Principal photography took place at Camarillo Airport, California, with aerial sequences flown by well-known aerobatic pilot Art Scholl and Frank Tallman, owner of Tallmantz Aviation, a company primarily involved in flying for film and television production. A de Havilland Moth appeared in place of the Avro Avian that Earhart had purchased in England. A Lockheed 12A (S/N 1204), was featured as Earhart's famed Lockheed Model 10 Electra, used in the circumnavigational flight of the globe in 1937.

==Reception==
Interest in the story of Amelia Earhart, especially with the release of Amelia (2009) led film reviewers to recall the earlier Earhart portrayals. Rosalind Russell had played "an Earhart-esque flier in 1943's Flight for Freedom" and Diane Keaton starred in the 1994 TNT movie Amelia Earhart: The Final Flight. Susan Clark's performance compared favorably among the Earhart movies.
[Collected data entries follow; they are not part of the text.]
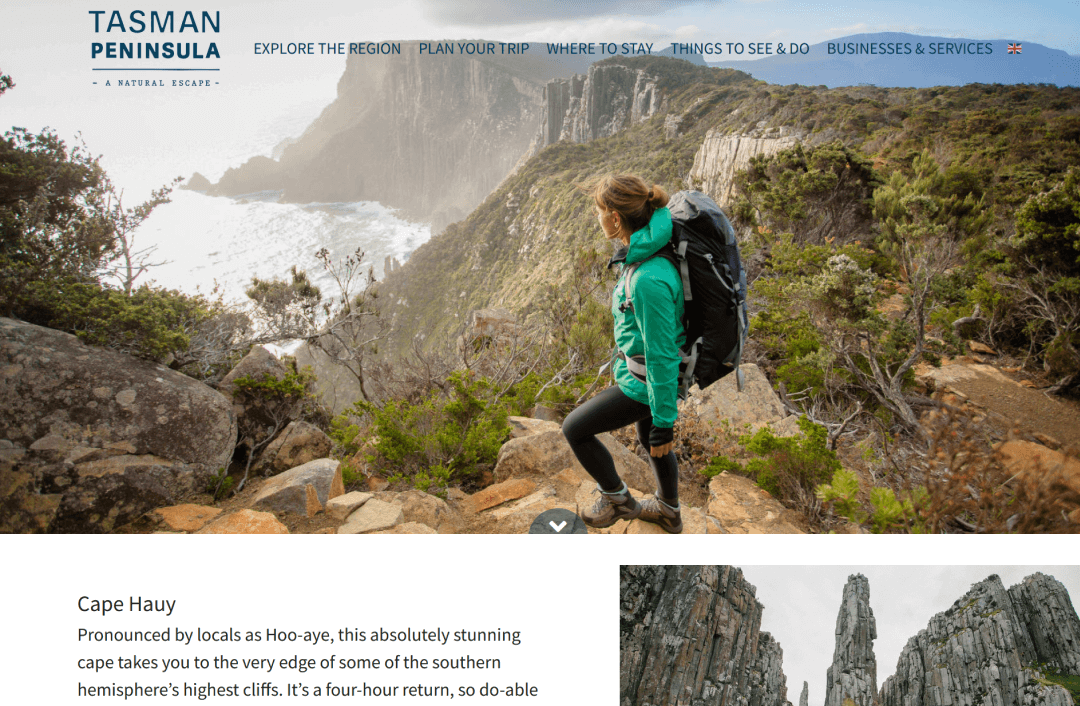Open the Where to Stay menu
The image size is (1080, 706).
point(600,49)
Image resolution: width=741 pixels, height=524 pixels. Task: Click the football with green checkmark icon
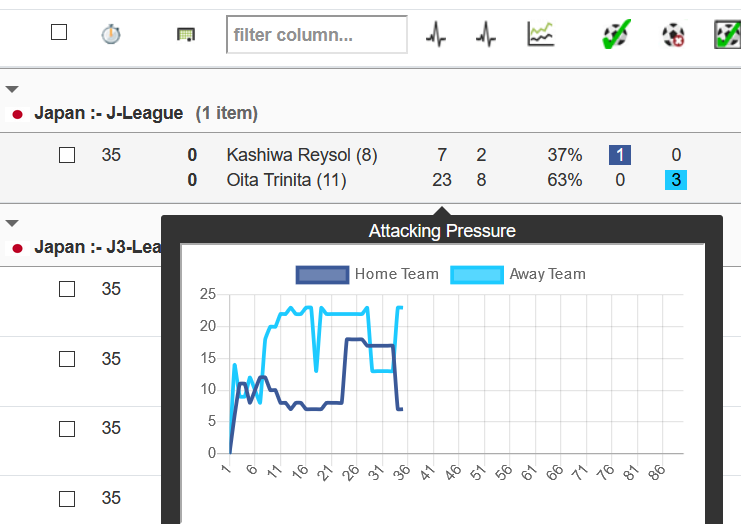[x=615, y=35]
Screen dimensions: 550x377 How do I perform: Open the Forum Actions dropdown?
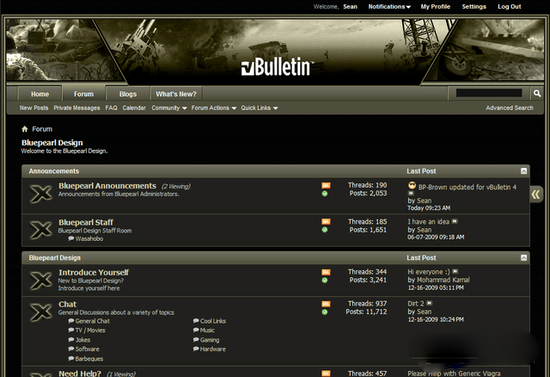point(214,108)
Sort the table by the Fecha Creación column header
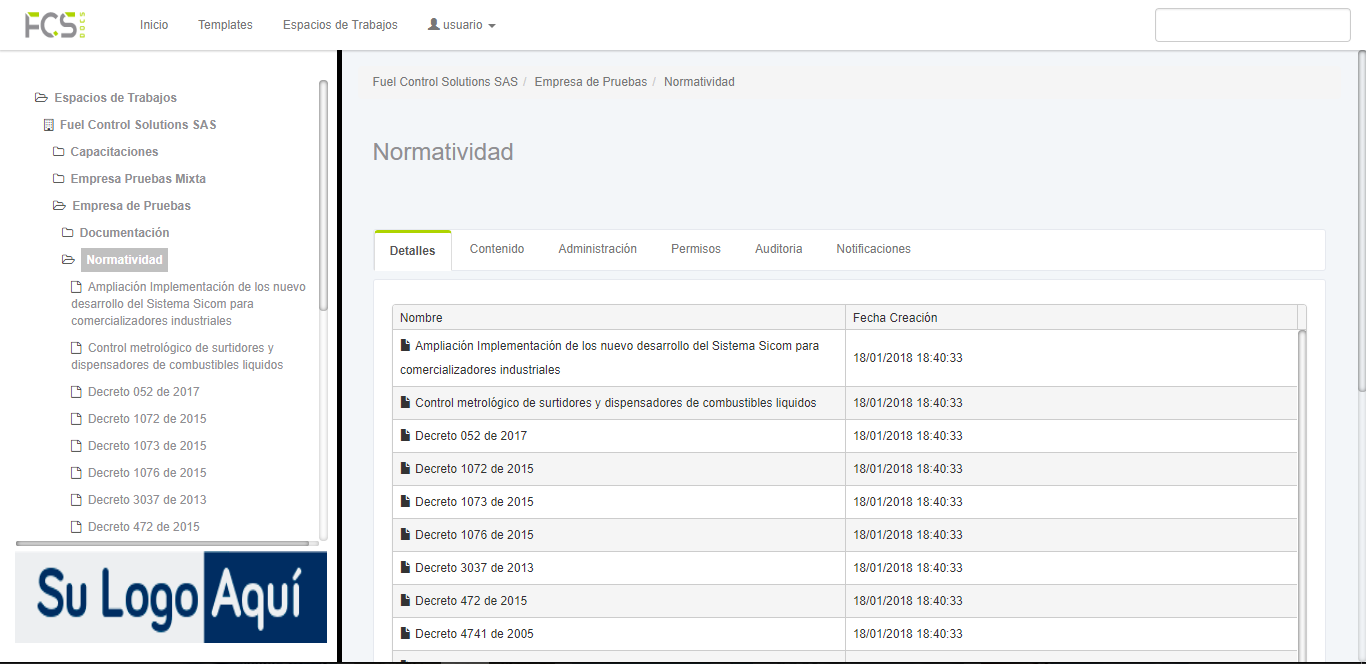The height and width of the screenshot is (664, 1366). pyautogui.click(x=895, y=318)
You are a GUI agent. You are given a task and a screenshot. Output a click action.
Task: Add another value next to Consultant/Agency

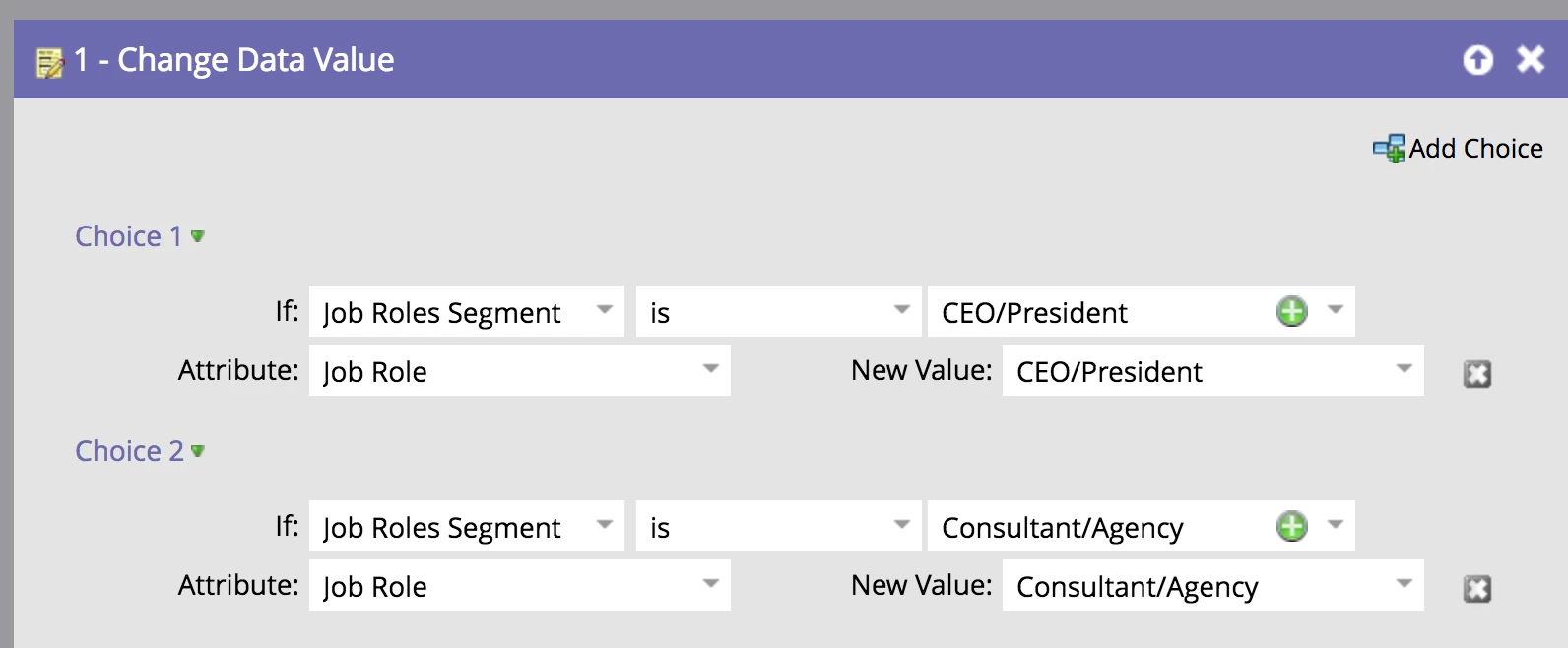tap(1291, 527)
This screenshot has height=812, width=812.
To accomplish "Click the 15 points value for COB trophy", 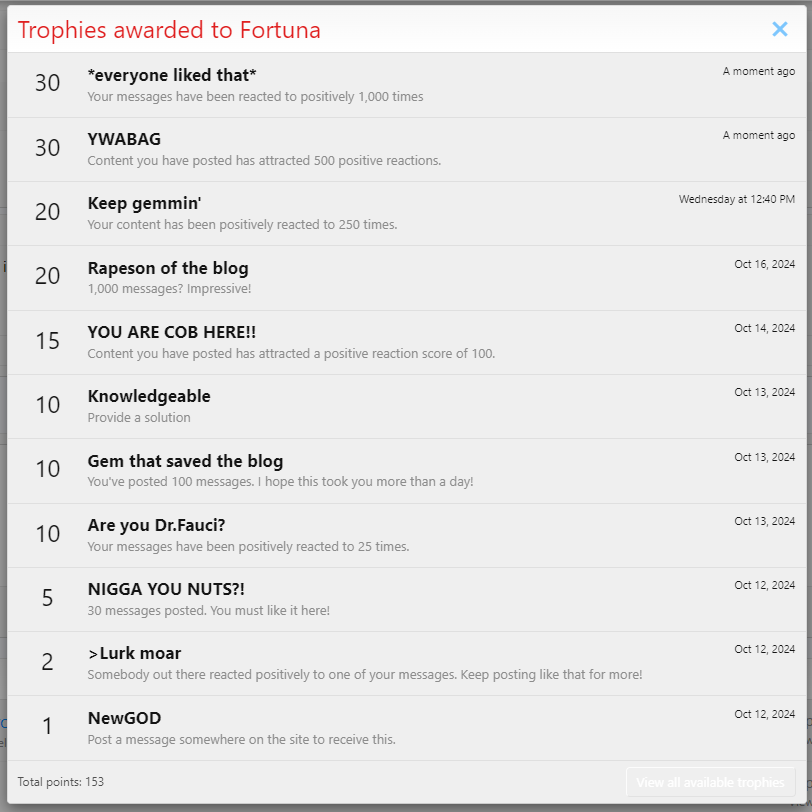I will pos(48,341).
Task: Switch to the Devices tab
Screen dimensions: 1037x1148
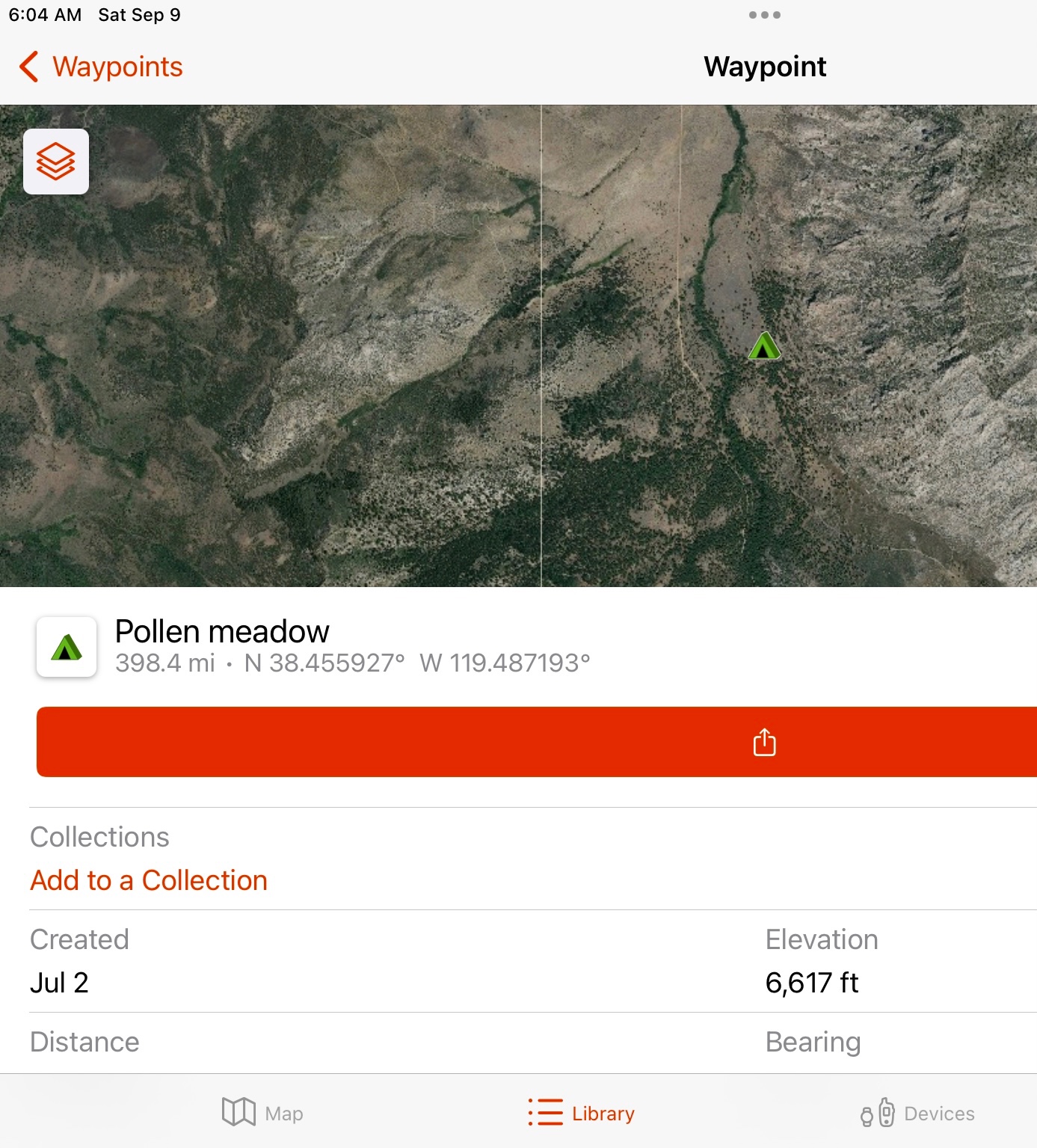Action: point(917,1113)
Amelia Earhart was nominated for a 1977 Emmy awards with William H. Tuntke (art director) and Richard Friedman (set decorator) nominated for Outstanding Art Direction or Scenic Design for a Dramatic Special; both Susan Clark and Susan Oliver were nominated for their work in the category of Actress in a Drama or Comedy Special, Clark for Outstanding Lead Actress and Oliver for Outstanding Performance by a Supporting Actress. The production was also nominated for the 1977 Golden Globe award for Best Motion Picture Made for TV.

Amelia Earhart was screened at the AFI/Los Angeles International Film Festival (AFI FEST salutes the television movie), June 18–July 2, 1992.